Set down exactly the lines of the records from the top to the line containing "Viewport: 765px width, 429px height."; include both.
START Supplied material
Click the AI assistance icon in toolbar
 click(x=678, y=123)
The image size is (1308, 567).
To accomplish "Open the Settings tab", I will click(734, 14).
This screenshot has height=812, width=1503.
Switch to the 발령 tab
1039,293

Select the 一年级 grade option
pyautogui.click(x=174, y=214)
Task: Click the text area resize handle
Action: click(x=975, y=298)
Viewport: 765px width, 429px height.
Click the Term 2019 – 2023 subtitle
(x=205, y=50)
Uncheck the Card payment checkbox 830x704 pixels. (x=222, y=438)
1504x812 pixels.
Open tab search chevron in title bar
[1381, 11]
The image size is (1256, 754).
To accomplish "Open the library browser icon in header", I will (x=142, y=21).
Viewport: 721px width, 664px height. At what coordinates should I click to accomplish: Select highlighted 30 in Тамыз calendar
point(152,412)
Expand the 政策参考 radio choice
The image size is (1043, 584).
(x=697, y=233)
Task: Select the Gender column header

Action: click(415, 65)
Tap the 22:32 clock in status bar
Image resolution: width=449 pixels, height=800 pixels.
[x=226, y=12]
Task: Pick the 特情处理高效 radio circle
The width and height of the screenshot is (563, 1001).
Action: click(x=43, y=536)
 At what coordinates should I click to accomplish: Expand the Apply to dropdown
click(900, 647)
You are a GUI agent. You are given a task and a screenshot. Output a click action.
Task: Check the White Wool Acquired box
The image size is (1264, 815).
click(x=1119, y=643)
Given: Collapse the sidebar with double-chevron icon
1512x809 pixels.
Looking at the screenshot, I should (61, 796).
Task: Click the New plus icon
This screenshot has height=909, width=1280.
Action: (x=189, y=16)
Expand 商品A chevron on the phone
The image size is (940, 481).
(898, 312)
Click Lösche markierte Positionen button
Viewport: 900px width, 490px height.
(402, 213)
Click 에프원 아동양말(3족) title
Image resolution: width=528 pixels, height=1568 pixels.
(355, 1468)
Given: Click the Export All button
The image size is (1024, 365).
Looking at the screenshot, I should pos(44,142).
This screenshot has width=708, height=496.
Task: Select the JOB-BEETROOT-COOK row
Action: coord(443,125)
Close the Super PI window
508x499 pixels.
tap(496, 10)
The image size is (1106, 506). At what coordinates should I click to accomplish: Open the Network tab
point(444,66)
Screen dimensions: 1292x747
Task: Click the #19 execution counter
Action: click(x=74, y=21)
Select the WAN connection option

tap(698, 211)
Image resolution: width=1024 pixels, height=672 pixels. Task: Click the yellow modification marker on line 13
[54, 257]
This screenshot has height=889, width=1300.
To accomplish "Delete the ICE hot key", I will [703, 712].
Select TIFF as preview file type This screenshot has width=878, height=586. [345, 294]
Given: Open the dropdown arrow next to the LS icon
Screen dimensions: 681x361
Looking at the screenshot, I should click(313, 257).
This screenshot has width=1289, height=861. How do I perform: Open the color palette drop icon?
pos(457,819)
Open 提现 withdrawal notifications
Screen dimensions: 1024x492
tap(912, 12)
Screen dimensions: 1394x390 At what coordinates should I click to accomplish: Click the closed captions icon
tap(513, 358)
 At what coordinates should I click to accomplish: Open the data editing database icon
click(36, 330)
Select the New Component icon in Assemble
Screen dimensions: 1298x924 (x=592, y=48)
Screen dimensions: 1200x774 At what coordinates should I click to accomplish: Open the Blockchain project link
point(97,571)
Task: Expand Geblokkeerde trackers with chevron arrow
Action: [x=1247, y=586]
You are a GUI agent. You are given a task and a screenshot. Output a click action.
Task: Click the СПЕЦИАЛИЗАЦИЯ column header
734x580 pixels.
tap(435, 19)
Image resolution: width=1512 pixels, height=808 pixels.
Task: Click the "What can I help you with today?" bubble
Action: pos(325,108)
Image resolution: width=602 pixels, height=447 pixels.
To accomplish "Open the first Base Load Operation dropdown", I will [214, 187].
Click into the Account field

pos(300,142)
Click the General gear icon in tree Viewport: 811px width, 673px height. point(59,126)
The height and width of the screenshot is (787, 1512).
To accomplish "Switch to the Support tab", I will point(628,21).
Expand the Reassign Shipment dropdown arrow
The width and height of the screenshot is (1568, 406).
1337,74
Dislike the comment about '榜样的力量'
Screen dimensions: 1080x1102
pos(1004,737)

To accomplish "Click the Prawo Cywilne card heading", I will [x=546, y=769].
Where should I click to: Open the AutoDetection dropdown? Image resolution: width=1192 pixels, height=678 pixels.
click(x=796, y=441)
END Supplied material
[Your solution]
Click the AI assistance icon in toolbar
 click(x=678, y=123)
The image size is (1308, 567).
To accomplish "Open the Settings tab", I will click(734, 14).
This screenshot has height=812, width=1503.
Switch to the 발령 tab
1039,293

Select the 一年级 grade option
pyautogui.click(x=174, y=214)
Task: Click the text area resize handle
Action: click(x=975, y=298)
Viewport: 765px width, 429px height.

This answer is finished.